═══ Data for this exercise ═══

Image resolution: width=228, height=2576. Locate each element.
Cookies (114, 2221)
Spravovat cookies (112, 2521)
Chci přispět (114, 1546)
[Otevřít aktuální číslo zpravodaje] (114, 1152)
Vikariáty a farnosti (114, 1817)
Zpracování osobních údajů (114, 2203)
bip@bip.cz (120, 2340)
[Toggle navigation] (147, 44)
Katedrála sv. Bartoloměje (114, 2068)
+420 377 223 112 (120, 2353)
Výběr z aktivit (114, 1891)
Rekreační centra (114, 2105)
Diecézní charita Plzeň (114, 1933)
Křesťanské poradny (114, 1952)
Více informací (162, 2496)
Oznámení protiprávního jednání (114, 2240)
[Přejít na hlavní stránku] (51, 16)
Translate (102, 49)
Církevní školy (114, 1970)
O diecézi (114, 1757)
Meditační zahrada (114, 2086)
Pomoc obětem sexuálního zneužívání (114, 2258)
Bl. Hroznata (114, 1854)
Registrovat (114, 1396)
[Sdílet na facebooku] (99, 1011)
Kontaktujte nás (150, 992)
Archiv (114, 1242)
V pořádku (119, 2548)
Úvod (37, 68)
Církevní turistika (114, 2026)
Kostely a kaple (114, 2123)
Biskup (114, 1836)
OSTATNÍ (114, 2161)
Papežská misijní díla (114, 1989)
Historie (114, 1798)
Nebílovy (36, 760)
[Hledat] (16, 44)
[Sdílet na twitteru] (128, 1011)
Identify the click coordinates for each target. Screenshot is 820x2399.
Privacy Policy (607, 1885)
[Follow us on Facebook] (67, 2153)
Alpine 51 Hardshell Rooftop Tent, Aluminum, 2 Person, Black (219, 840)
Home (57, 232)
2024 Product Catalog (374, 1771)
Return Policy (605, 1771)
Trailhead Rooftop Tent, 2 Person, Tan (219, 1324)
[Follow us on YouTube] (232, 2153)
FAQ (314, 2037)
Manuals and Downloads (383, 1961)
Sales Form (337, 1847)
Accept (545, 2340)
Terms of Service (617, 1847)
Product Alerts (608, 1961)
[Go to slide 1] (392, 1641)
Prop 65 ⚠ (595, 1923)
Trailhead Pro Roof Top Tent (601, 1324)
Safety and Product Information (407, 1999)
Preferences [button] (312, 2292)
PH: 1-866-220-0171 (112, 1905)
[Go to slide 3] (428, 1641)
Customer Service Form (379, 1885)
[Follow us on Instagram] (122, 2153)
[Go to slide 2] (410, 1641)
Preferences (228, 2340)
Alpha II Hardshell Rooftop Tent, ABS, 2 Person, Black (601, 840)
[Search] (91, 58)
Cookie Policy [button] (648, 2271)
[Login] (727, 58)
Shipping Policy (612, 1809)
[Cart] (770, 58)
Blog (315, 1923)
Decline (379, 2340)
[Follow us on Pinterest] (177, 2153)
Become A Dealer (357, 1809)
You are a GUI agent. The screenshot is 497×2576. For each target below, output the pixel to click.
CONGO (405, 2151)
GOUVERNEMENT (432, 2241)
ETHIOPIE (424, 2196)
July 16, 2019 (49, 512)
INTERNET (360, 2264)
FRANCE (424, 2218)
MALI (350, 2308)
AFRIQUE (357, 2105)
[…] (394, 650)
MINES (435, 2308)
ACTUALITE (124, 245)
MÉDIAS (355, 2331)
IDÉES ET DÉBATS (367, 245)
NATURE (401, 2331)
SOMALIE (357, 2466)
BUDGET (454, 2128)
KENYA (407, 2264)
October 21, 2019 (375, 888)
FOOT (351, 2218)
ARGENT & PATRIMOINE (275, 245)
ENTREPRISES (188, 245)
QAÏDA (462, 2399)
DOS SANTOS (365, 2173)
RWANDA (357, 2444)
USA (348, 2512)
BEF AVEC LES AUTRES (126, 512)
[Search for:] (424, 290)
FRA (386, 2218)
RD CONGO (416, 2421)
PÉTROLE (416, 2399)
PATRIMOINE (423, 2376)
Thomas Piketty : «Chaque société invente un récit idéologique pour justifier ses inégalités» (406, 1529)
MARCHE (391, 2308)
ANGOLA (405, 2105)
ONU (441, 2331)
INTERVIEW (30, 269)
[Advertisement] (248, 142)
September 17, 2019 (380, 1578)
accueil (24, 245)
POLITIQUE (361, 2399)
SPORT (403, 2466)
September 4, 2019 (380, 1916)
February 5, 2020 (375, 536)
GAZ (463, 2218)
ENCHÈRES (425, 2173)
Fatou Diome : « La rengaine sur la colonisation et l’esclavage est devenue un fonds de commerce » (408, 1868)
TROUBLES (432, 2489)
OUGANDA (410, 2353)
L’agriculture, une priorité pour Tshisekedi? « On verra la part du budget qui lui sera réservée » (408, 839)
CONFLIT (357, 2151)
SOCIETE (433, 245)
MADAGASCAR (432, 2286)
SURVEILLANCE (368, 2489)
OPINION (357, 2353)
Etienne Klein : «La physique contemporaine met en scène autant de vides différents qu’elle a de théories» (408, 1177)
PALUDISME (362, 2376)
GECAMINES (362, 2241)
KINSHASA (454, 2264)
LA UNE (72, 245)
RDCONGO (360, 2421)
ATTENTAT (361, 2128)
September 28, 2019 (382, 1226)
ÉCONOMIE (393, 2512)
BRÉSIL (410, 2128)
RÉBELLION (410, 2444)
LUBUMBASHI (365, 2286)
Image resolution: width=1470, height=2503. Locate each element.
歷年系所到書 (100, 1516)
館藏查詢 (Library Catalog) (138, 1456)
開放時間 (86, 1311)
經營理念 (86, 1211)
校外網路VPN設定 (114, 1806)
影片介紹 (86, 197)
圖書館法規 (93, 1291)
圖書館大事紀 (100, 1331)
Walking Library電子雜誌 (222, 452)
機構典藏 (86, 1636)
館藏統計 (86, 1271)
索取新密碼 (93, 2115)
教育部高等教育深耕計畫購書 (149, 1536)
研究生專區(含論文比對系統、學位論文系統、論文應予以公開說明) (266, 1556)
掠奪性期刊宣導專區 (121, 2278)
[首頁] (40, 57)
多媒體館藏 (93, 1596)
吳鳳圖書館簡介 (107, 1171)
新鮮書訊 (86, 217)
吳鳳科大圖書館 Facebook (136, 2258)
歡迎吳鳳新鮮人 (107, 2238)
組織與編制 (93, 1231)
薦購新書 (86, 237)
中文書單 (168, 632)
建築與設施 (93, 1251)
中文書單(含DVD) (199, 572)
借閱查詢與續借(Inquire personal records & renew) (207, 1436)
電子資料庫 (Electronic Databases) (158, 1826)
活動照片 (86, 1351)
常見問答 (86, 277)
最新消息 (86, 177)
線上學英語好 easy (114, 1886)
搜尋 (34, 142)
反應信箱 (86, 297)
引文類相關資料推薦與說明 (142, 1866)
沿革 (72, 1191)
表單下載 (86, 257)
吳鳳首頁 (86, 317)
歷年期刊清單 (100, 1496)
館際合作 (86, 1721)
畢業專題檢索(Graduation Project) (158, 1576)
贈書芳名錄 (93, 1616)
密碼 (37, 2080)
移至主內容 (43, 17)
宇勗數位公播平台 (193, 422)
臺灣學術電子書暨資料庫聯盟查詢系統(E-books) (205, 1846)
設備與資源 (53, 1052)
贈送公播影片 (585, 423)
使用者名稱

═══

== Description of the task ==
Within the material above, extract exactly the lines that start at the line containing "Historie (114, 1798)" and stop after the line containing "Customer Service Form (379, 1885)", and only those.

== Solution below ==
Historie (114, 1798)
Nebílovy (36, 760)
[Hledat] (16, 44)
[Sdílet na twitteru] (128, 1011)
Identify the click coordinates for each target. Screenshot is 820x2399.
Privacy Policy (607, 1885)
[Follow us on Facebook] (67, 2153)
Alpine 51 Hardshell Rooftop Tent, Aluminum, 2 Person, Black (219, 840)
Home (57, 232)
2024 Product Catalog (374, 1771)
Return Policy (605, 1771)
Trailhead Rooftop Tent, 2 Person, Tan (219, 1324)
[Follow us on YouTube] (232, 2153)
FAQ (314, 2037)
Manuals and Downloads (383, 1961)
Sales Form (337, 1847)
Accept (545, 2340)
Terms of Service (617, 1847)
Product Alerts (608, 1961)
[Go to slide 1] (392, 1641)
Prop 65 ⚠ (595, 1923)
Trailhead Pro Roof Top Tent (601, 1324)
Safety and Product Information (407, 1999)
Preferences [button] (312, 2292)
PH: 1-866-220-0171 (112, 1905)
[Go to slide 3] (428, 1641)
Customer Service Form (379, 1885)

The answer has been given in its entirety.